[Click-target data]

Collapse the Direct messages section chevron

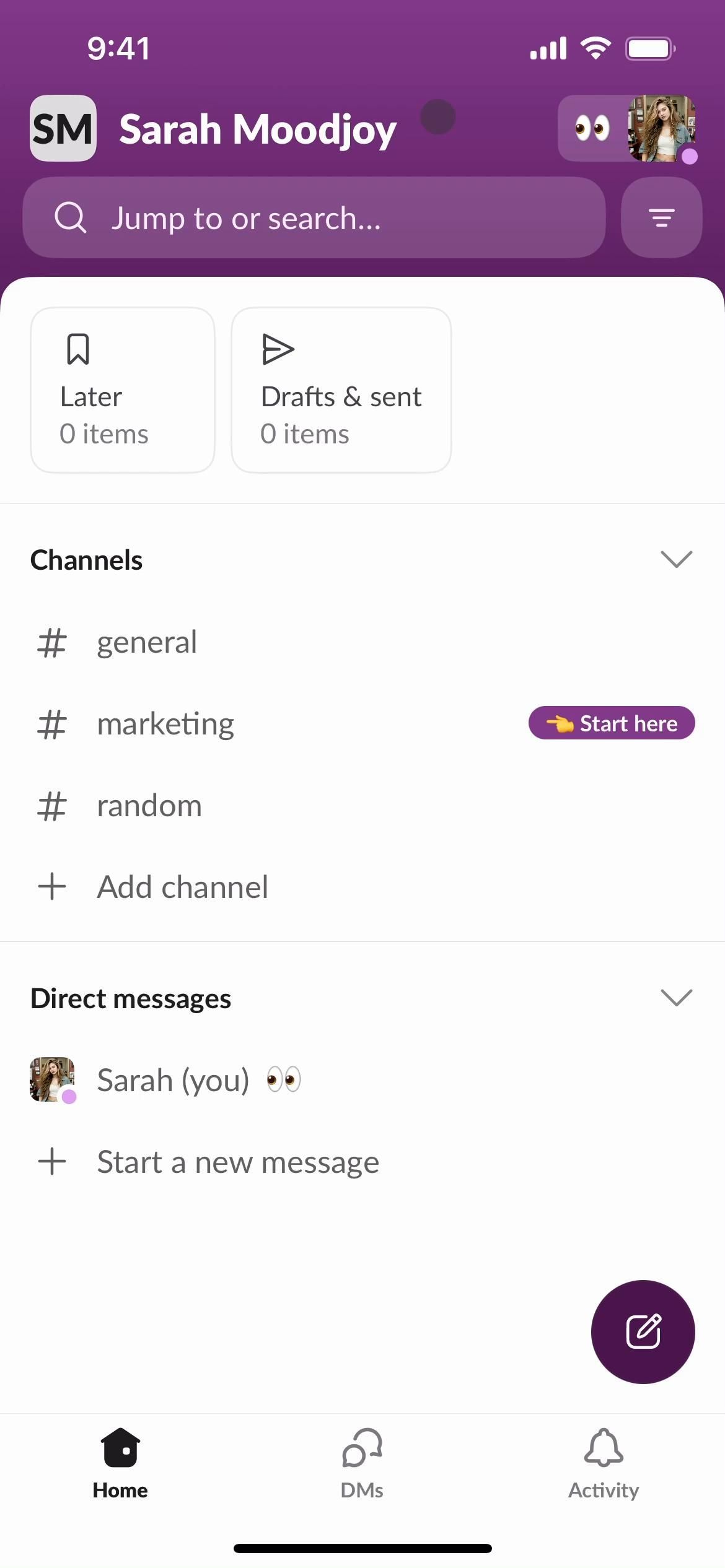coord(676,998)
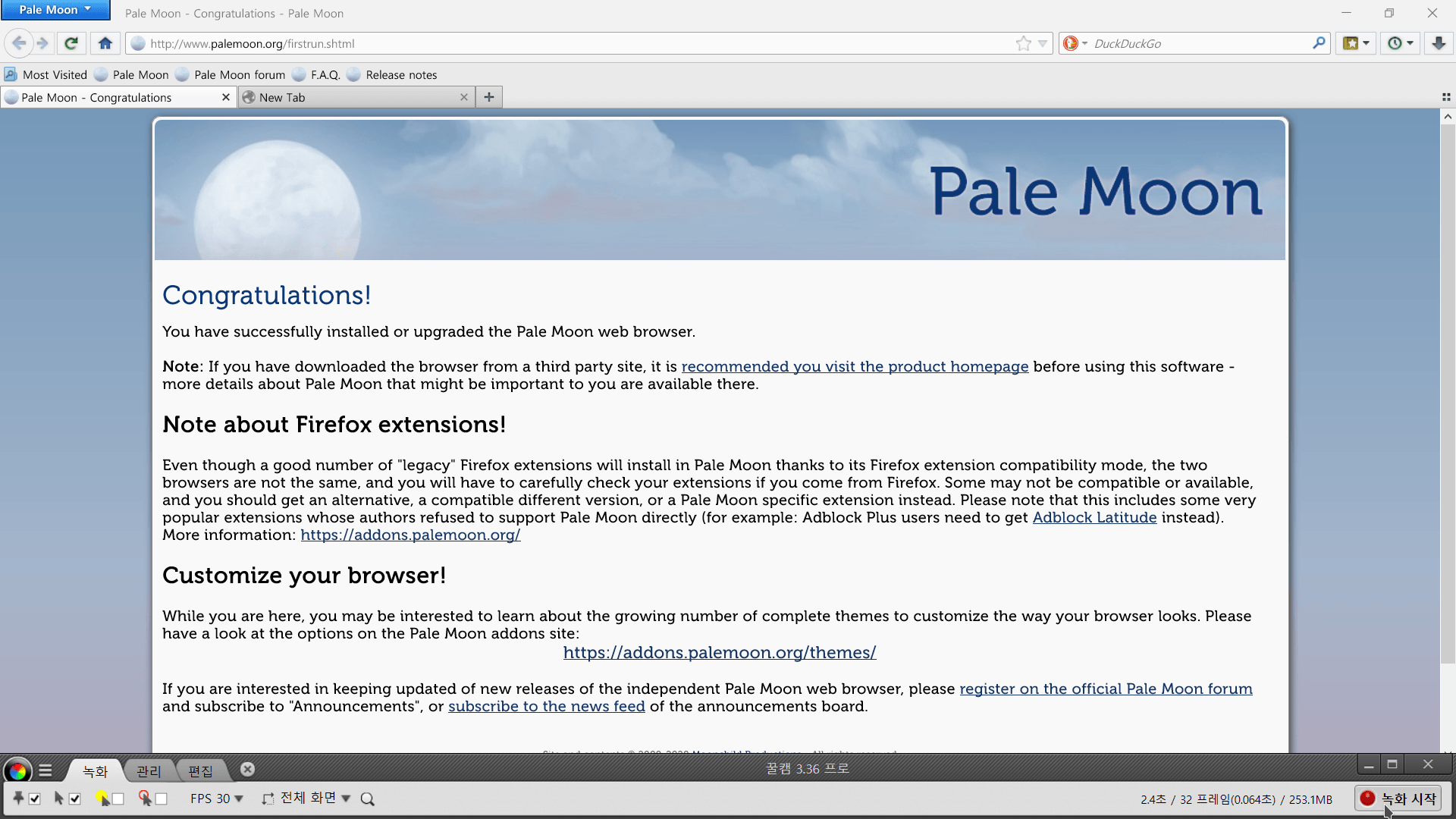Click the recorder's hamburger menu icon
The width and height of the screenshot is (1456, 819).
46,771
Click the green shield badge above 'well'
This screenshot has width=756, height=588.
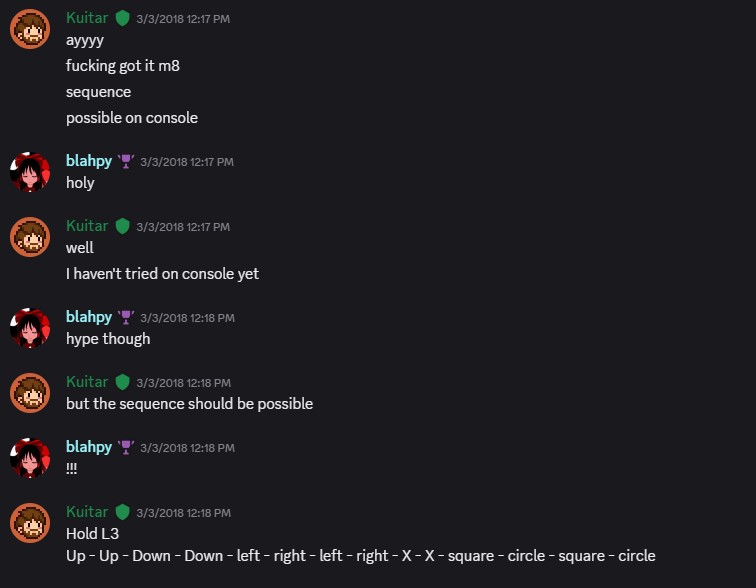122,226
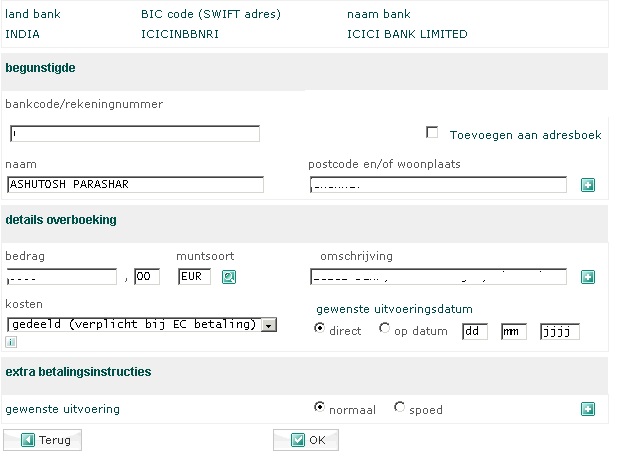Enable Toevoegen aan adresboek checkbox
The image size is (627, 472).
pyautogui.click(x=433, y=133)
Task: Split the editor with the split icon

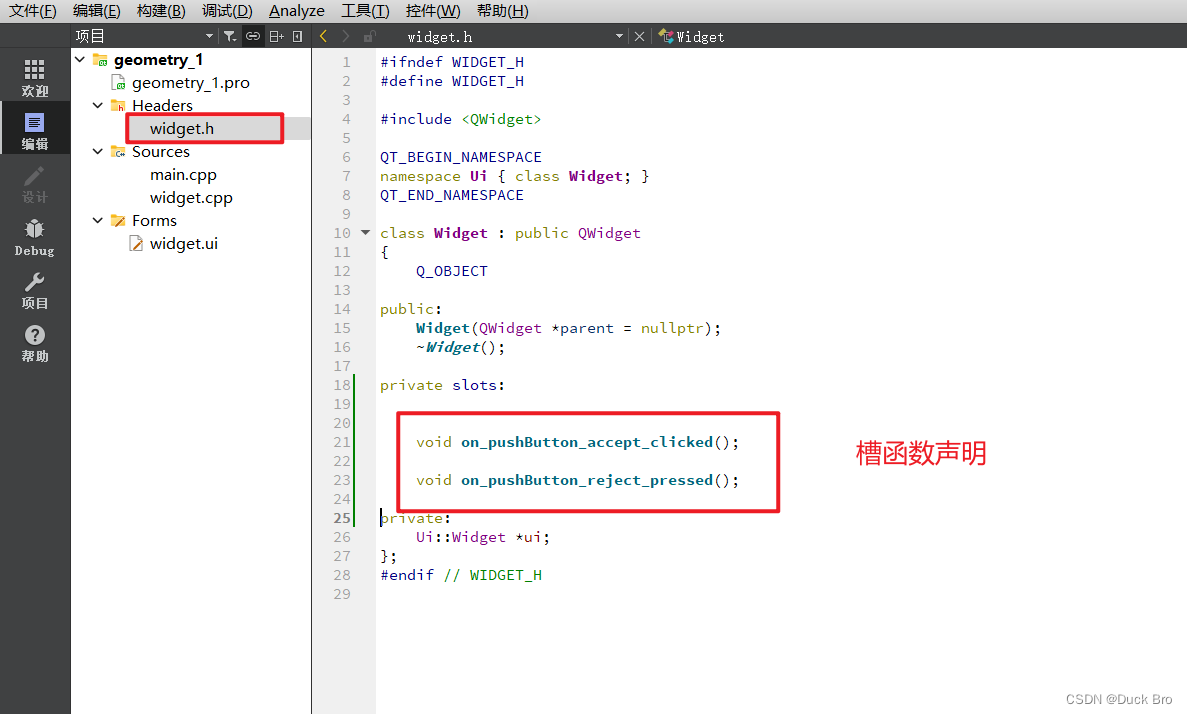Action: click(x=276, y=36)
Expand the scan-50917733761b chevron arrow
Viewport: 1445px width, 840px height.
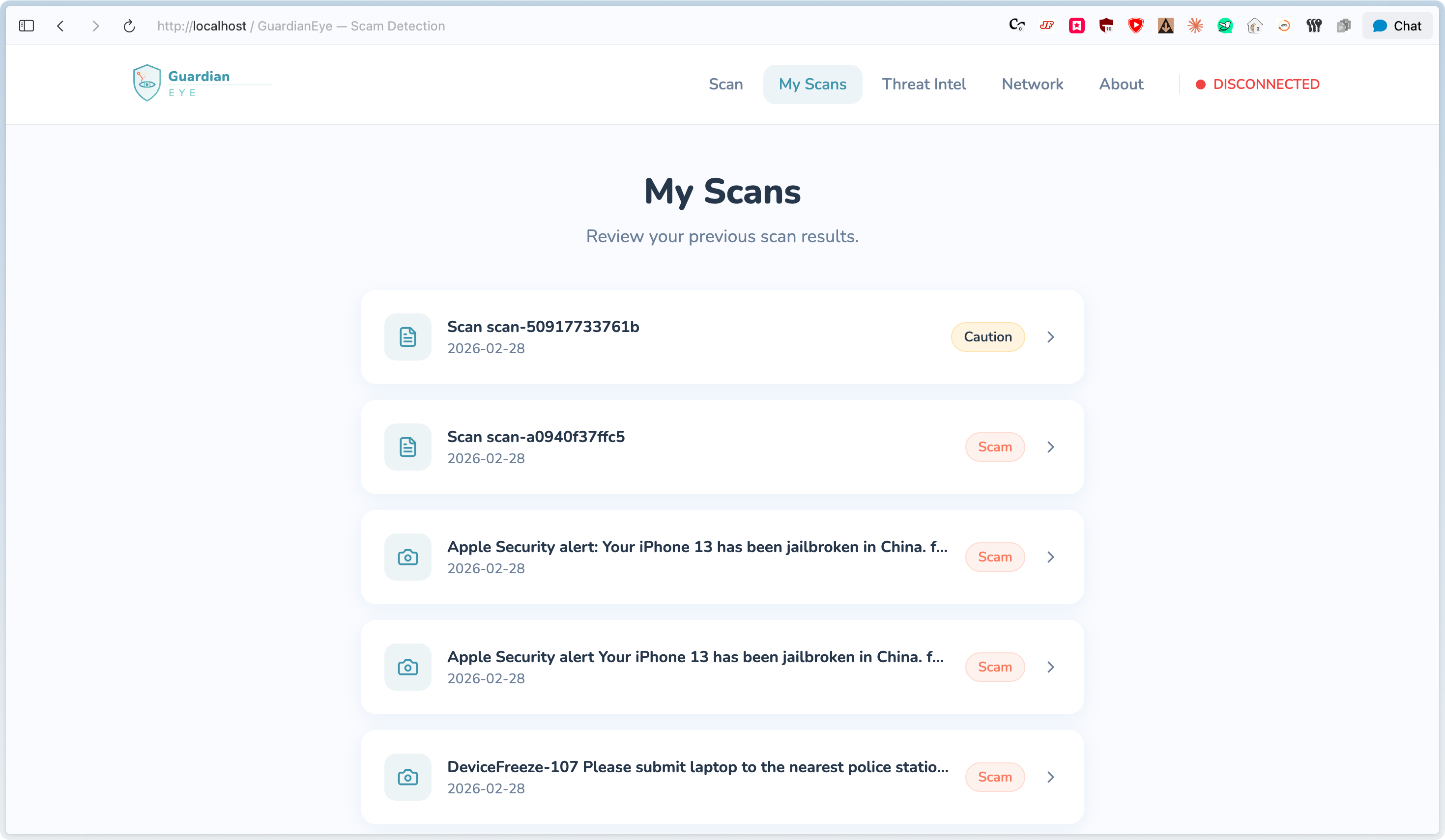pos(1050,337)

Stated goal: Convert the lines of the records above into a numbered list, omitting blank lines and leaving out the pictures.

Solved exercise:
1. Collapse the Direct messages section chevron
2. coord(676,998)
3. Click the recorder's hamburger menu icon
4. The width and height of the screenshot is (1456, 819).
5. 46,771
6. Click the green shield badge above 'well'
7. This screenshot has width=756, height=588.
8. 122,226
9. Enable Toevoegen aan adresboek checkbox
10. The image size is (627, 472).
11. pyautogui.click(x=433, y=133)
12. Task: Split the editor with the split icon
13. Action: click(x=276, y=36)
14. Expand the scan-50917733761b chevron arrow
15. Viewport: 1445px width, 840px height.
16. pos(1050,337)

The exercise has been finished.